WHAT THE TASK REQUIRES:
When you reach the line that contains "Given: Collapse the 钩子脚本 tree node", set down that line and every one after it through the end of the records, exactly as written and with no pictures.

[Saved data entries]
+===+

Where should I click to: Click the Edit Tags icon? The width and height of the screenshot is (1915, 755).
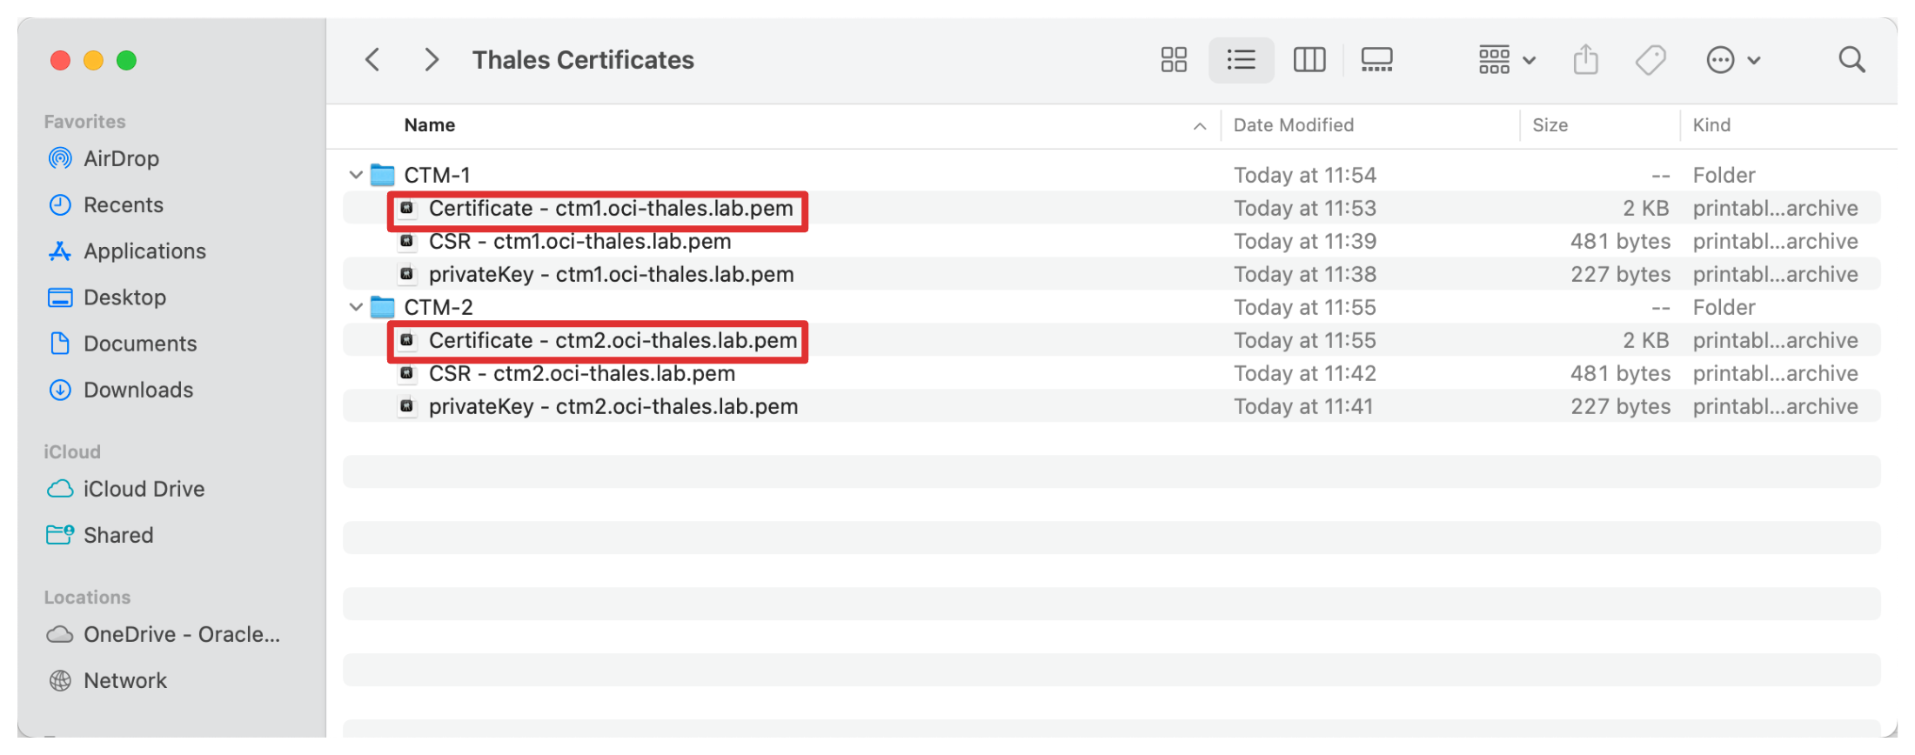pyautogui.click(x=1651, y=60)
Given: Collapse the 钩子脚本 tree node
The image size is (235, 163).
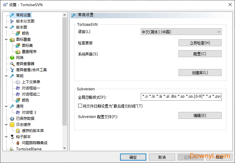Looking at the screenshot, I should [6, 137].
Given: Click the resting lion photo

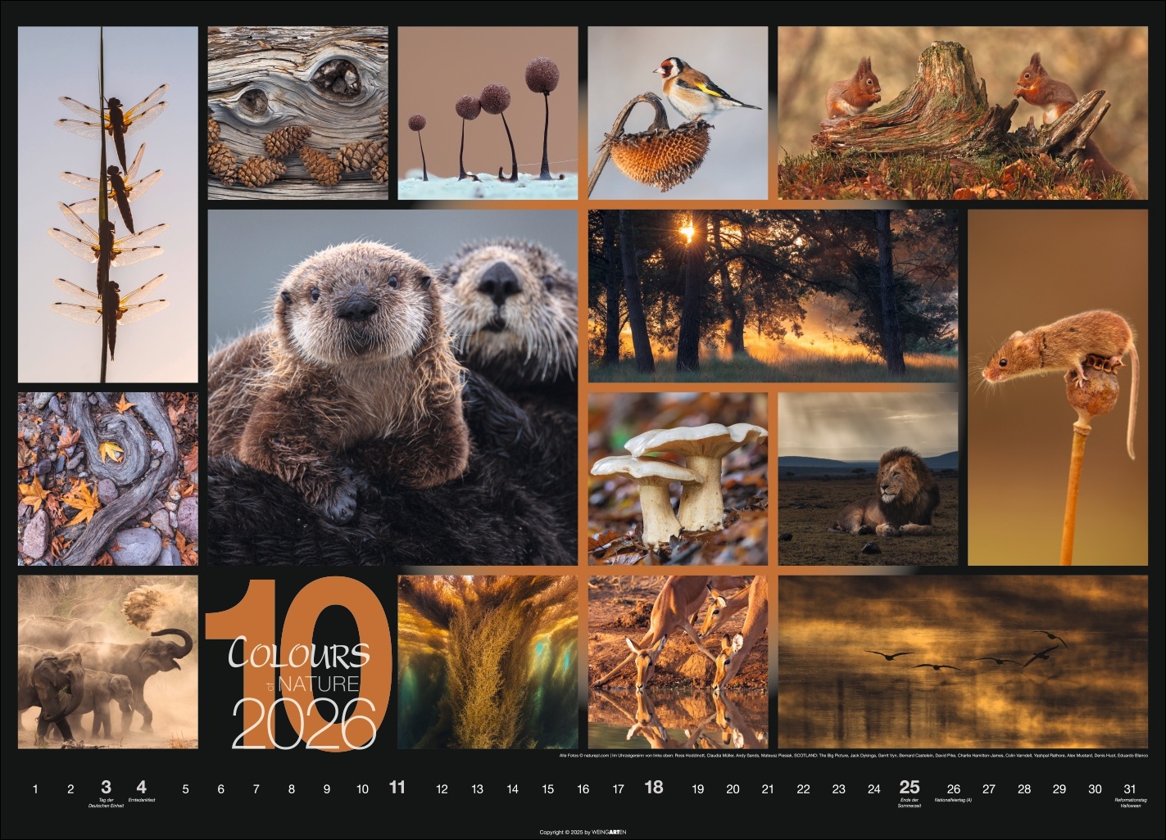Looking at the screenshot, I should (868, 479).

+===+

OUTPUT BELOW:
Given: Collapse the 钩子脚本 tree node
The image size is (235, 163).
Looking at the screenshot, I should [6, 137].
Given: Click the resting lion photo

Looking at the screenshot, I should (868, 479).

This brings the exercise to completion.